O presidente Luiz Inácio Lula da Silva (PT) participou de um evento em Mauá, na Grande São Paulo, marcado pela entrega de ambulâncias e anúncios de investimentos em saúde. Durante o encontro, Lula posou para fotos com prefeitos da região e fez uma brincadeira ao notar a presença de dois gestores filiados ao PL, partido do ex-presidente Jair Bolsonaro.

“O presidente do partido deles vai bater neles porque eles estão em uma foto comigo”, afirmou Lula, em tom descontraído. Em seguida, o petista reforçou seu compromisso com o atendimento às demandas municipais, independentemente da filiação partidária dos gestores: “Só para vocês terem ideia, aqui tem dois prefeitos que são do PL. O PL é o partido do Bolsonaro, o PL é o maior inimigo nosso na Câmara, mesmo assim vocês estão recebendo ambulância porque vocês foram eleitos pelo voto e eu respeito o voto da cidade de vocês”.

O presidente destacou que um chefe de Estado não pode ser “mesquinho” ou “pequeno” e deve atender a todas as cidades, governadas por aliados ou opositores. A cerimônia no Paço Municipal de Mauá contou com a entrega de 10 kits de equipamentos para a Atenção Primária e mais quatro ambulâncias do Samu 192.

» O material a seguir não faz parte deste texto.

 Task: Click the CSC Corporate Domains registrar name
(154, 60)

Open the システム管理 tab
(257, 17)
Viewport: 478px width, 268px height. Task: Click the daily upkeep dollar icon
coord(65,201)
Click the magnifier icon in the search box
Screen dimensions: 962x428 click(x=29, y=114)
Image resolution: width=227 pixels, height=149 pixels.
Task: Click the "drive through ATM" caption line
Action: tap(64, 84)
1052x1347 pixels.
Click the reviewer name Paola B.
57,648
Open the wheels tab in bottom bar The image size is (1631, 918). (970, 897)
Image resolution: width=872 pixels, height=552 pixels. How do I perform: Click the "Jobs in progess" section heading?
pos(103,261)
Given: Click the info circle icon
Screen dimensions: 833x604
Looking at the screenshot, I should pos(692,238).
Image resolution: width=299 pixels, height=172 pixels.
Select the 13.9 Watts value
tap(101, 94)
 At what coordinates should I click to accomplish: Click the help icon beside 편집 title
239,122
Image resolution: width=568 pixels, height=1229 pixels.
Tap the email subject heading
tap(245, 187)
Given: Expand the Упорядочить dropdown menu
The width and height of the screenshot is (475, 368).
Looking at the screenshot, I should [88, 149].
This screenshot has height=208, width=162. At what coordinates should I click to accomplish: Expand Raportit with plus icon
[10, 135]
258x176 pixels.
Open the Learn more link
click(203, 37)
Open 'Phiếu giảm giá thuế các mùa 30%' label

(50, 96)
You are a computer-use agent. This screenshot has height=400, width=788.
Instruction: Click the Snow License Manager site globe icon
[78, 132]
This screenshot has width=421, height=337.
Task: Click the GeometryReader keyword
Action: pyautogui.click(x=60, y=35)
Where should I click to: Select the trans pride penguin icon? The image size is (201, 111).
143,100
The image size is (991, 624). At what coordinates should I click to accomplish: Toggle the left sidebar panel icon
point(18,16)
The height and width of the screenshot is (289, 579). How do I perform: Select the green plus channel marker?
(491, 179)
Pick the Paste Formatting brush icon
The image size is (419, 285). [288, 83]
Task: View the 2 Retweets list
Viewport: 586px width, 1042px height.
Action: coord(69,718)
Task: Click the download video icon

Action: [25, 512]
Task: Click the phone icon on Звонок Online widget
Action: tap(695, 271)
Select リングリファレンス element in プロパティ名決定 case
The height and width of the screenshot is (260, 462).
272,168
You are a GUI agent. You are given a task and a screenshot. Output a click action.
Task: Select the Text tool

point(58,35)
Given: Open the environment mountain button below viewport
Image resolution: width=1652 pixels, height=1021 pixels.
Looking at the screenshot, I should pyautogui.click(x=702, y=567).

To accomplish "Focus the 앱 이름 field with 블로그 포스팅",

Durante o evento, Lula também pediu o apoio dos prefeitos no pacto nacional contra o feminicídio, lançado na semana anterior pelos três Poderes da República.

Em outro momento, o presidente voltou a comentar as investigações envolvendo o Banco Master, afirmando que o Brasil está perseguindo os “magnatas da corrupção”. “É a primeira vez na história do Brasil que estamos perseguindo os magnatas da corrupção nesse país”, disse. “Não é prender o cara que está na favela ou matar ele, não. É prender aquele que está de terno e gravata roubando e mora em apartamento de cobertura ou mora em Miami.”

Lula confirmou ter se reunido com o presidente do Banco Master, Daniel Vorcaro, assim como com dirigentes de outras instituições financeiras, mas garantiu que não haverá interferência política nas investigações. “O que eu disse pra ele: ‘Não haverá posição política pró ou contra o Banco Master.’ O que haverá será uma investigação técnica, feita pelo Banco Central”, relatou o presidente, enfatizando o caráter institucional de tais encontros.